> REQUIREMENT:
Please format the records from the line with "Given: Click the" through the end of the records as a two-column CSV with the columns instruction and response. Give one row for each record, with its text and its answer each in one quoted field, turn line breaks into spaces, and leave the pictures out.

> MATERIAL FOR THIS TASK:
_ _ _

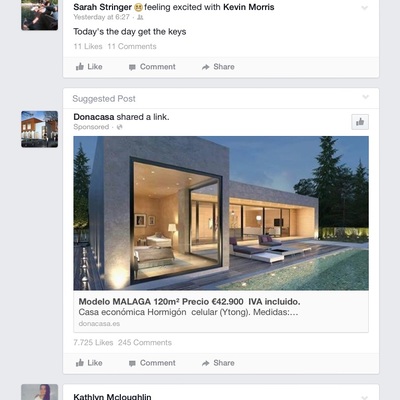Viewport: 400px width, 400px height.
Task: Share Sarah Stringer's keys post
Action: click(x=218, y=67)
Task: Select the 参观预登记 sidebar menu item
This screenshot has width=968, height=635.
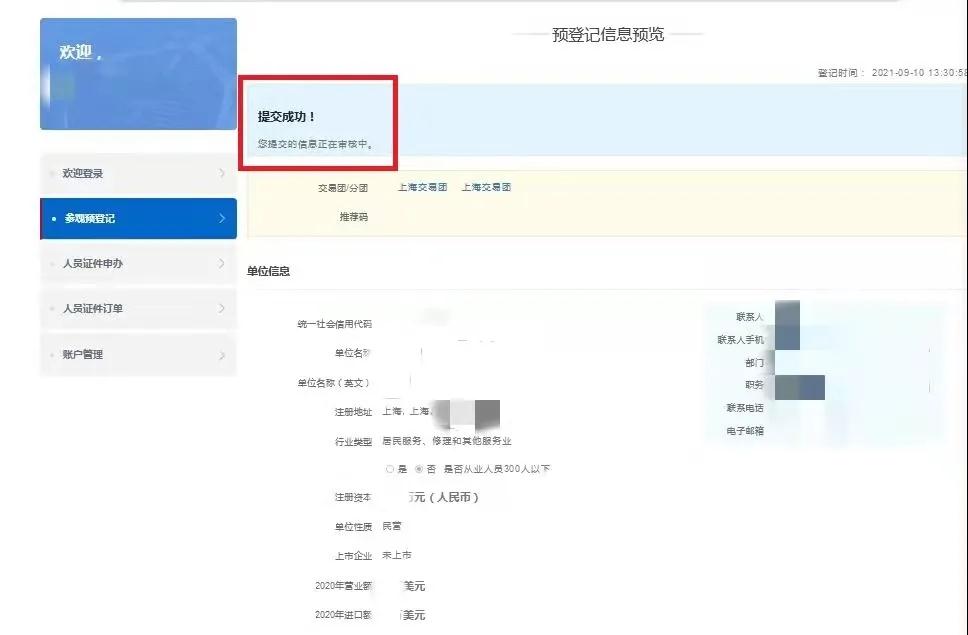Action: (x=90, y=219)
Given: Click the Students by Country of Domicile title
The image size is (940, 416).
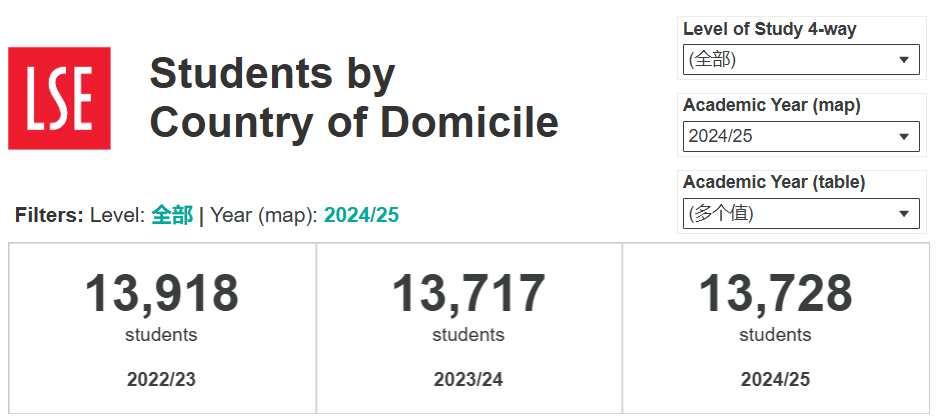Looking at the screenshot, I should tap(353, 98).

_ _ _

> ANSWER TO THIS TASK:
instruction,response
"Given: Click the Students by Country of Domicile title The image size is (940, 416).","Looking at the screenshot, I should tap(353, 98)."